2020 Fiscal Year Research-status Report
分割的因果関係論による責任成立論・減責論・求償論への包括的アプローチの可能性
Project/Area Number |
20K13375
|
Research Institution | Senshu University |
Principal Investigator |
大澤 逸平 専修大学, 法務研究科, 准教授 (40580387)
|
Project Period (FY) |
2020-04-01 – 2023-03-31
|
Keywords | 民法 / 不法行為法 / フランス法 |
Outline of Annual Research Achievements |
本研究は因果関係をめぐるフランス不法行為法の動向の分析を中心とする予定としているが、本年度は研究開始年度であるため、日本法及びフランス法における不法行為法理論の動向についての文献収集及び調査を行うことを主たる研究内容とする予定であったが、コロナ禍のために、とりわけフランス法に関する文献収集については、海外出張が不可能であったために現地における文献収集を行うことが出来ず、日本国内での文献収集も多くの障害があったため、予定していたものよりも相当限定的なものとならざるを得なかった。 もっとも、フランス人研究者との研究会において、近時のフランス法において提案されている不法行為法改正案における重要問題について、フランス人研究者の分析に対応する形で日本法の立場から分析・コメントする機会を得た。この機会において、フランス不法行為法において喫緊の課題として議論されている問題やフランス人研究者の問題意識について示唆を得るとともに、日本法の観点からの視点や分析を交錯させる機会となり、本研究にとっても有益な視点を提供するものであった。 また、日本の不法行為法、とりわけ医療事故に関する判例評釈も数件公表した。医療事故に関する事件は因果関係(あるいは「原因」)をめぐって様々な問題を提起するものであり、本研究のテーマと間接的に関連するものとして、現在のわが国の不法行為法における問題状況の把握につながるものとなった。

データ抜粋:
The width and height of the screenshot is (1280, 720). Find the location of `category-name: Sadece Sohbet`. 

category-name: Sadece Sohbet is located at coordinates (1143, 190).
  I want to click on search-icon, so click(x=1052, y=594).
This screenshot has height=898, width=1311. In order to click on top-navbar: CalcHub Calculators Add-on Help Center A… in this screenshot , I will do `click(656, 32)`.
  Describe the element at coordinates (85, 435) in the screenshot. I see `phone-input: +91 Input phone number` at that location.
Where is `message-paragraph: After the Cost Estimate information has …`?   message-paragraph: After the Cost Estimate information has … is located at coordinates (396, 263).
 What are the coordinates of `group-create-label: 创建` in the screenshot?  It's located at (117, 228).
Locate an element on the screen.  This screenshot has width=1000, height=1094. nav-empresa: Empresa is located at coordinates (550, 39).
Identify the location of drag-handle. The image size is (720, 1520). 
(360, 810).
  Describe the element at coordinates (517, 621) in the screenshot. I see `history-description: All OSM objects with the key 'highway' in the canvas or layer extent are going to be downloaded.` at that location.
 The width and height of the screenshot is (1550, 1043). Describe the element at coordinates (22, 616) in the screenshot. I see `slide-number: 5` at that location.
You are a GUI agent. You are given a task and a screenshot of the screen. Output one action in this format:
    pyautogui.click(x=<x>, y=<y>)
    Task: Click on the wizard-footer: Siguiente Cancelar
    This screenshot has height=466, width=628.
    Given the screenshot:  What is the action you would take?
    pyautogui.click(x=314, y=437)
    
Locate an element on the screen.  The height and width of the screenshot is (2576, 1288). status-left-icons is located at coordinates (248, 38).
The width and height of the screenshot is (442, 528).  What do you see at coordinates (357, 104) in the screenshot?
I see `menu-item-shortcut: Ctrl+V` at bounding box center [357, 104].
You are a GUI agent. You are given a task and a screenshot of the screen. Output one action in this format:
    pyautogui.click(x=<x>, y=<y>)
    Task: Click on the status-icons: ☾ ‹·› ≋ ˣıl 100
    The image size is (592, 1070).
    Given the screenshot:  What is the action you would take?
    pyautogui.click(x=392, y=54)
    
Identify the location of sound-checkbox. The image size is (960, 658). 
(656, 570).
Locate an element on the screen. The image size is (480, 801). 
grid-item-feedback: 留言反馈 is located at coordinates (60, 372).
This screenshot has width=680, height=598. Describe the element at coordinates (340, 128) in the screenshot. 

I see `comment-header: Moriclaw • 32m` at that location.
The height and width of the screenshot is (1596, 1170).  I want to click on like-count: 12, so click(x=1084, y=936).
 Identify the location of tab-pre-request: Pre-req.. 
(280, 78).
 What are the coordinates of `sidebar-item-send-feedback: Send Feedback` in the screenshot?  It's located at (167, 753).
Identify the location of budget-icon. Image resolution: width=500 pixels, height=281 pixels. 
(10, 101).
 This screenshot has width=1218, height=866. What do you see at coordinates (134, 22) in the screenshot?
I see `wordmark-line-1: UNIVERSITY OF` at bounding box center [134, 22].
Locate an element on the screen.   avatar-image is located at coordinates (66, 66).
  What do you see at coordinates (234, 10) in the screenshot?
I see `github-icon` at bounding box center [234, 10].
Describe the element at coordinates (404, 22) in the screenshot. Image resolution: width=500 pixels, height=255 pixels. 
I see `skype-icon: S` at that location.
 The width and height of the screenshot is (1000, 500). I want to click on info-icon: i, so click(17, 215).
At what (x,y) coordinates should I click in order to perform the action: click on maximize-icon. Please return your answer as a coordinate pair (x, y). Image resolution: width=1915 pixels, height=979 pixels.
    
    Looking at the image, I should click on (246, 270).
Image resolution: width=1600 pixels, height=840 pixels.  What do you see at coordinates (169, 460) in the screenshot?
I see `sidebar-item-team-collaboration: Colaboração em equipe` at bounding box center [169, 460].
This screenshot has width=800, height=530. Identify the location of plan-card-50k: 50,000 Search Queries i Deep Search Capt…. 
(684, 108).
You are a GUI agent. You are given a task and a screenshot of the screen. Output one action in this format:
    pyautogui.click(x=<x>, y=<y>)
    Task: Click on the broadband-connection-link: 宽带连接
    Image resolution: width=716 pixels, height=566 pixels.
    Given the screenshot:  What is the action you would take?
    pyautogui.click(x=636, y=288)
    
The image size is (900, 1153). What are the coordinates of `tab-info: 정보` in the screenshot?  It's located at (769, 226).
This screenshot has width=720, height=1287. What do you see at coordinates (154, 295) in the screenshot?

課題:
因果関係論の研究報告の続きを、最後の文の後から書くこと。

演習結果:
|
Current Status of Research Progress |
Current Status of Research Progress
4: Progress in research has been delayed.
Reason
コロナ禍のため予定していた海外出張を行うことが出来ず、文献収集や意見交換の機会を十分に確保することが出来なかった。
|
Strategy for Future Research Activity |
引き続き、文献調査を行うとともに、なおもコロナ禍の影響がつづくことを想定し、フランス人研究者等による協力を得られる方法を模索する。
|
Causes of Carryover |
予定していた海外出張がコロナ禍の影響で不可能となったため。